Kategori
Cinta & Love da'wahku Oase Psikologi Islam

Psikologi Dakwah (1)

Andai Nabi Muhammad Saw diminta menyeru gunung, batu atau hewan untuk tunduk pada Allah SWT; tentu tak butuh waktu 23 tahun untuk menyempurnakan tugas. Memahami, mengerti, menghimpun, mengkoordinasi manusia tampaknya butuh keahlian paripurna. Tak pelak, Nabi Muhammad Saw adalah contoh teladan bagaimana beliau mampu menempatkan manusia terbaik di posisi masing-masing. Pun, Rasulullah Saw tetap manusia biasa yang bercanda, melakukan aktivitas sehari-hari, marah, berproduksi, bernegosiasi ; hal yang membuat Rasul tetap berinteraksi dengan setiap elemen alam semesta.
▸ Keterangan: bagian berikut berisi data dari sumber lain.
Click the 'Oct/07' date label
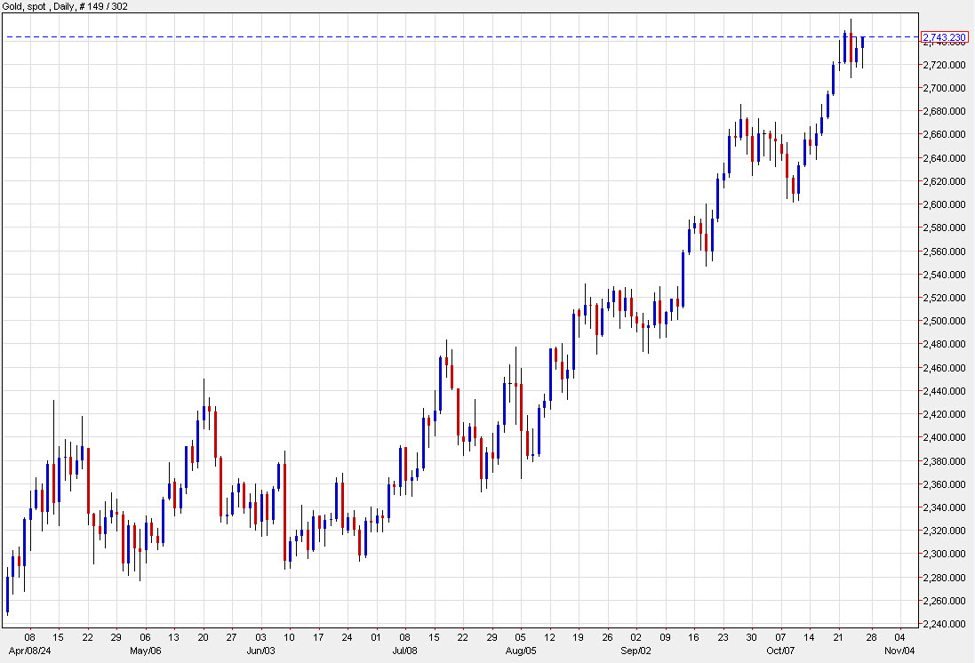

Manusia kadang dianalogikan dengan piramida ( Abraham Maslow), gunung es (Sigmund Freud), hewan-tikus ( BF Skinner), topeng ( Carl Gustav Jung).
Dalam dakwah, dasar-dasar psikologi memang harus difahami agar sebagai pelaku dakwah kita memahami dan tetap semangat! Tentu tidak bisa semua teori di break down disini, semoga di kesempatan lain dapat menelaah lebih jauh lagi sehingga kita dapat memiliki bekal relative cukup untuk memahami obyek manusia, atau obyek dakwah.

1. Individual Differences

Pernah lihat kembar identik yang berasal dari satu telur? Wajah mirip, tinggi sama, body sama. Masih kecil bisa diseragamkan pakaian. Besar sedikit, meski kembar, tak mau disamakan. Sangat alamiah, tak ada satupun manusia yang sama persis. Hal ini membuat kita tak boleh mn -generalisir
“Wah, gak mau sama orang Madura. Kasar dan keras kepala!” (saya banyak punya teman Madura yang sangat halus, melebihi orang Yogya dan Solo)
“Aduh, susah deh kalau sama orang Yogya/Solo. Kalem sih…tapi, manis di mulut doang.” (saya banyak punya teman Yogya dan Solo yang fair, to the point, tidak suka lip service!)
“Jangan sampai sama orang Bandung atau Betawi. Ukurannya materi.” (saya punya kenalan banyak orang dari wilayah ini yang sampai sekarang tetap hidup sederhana)
Memang, secara antropologi, masing-masing budaya membawa warna sendiri tapi sungguh, setiap individu adalah makhluk berbeda! Hal ini akan memberikan semangat buat para pelaku kebaikan bahwa siapapun yang ditemui : Batak, Padang, Banjar, Madura, Bali, Papua mereka akan menjadi individu yang berbeda tergantung “sentuhan”.
Dan, jangan samakan satu orang dengan orang yang lain meski sekali waktu kita memang perlu membandingkan sebagai persaingan.
“eh, jangan kalah dong sama orang Madura yang tahan banting dan pintar membaca peluang ekonomi.”

2. Predisposisi

Bahasa gampangnya – sudah turunan atau dari sononya.
Beberapa karakter dan watak memang diturunkan sesuai pendapat carl Gustav Jung. Anak yang dilahirkan dari ayah ibu berwatak keras, biasanya wataknya pun keras. Anak dari keluarga berhemat, ia juga disiplin menjaga uang. Anak dari keluarga yang humoris, iapun akan humoris.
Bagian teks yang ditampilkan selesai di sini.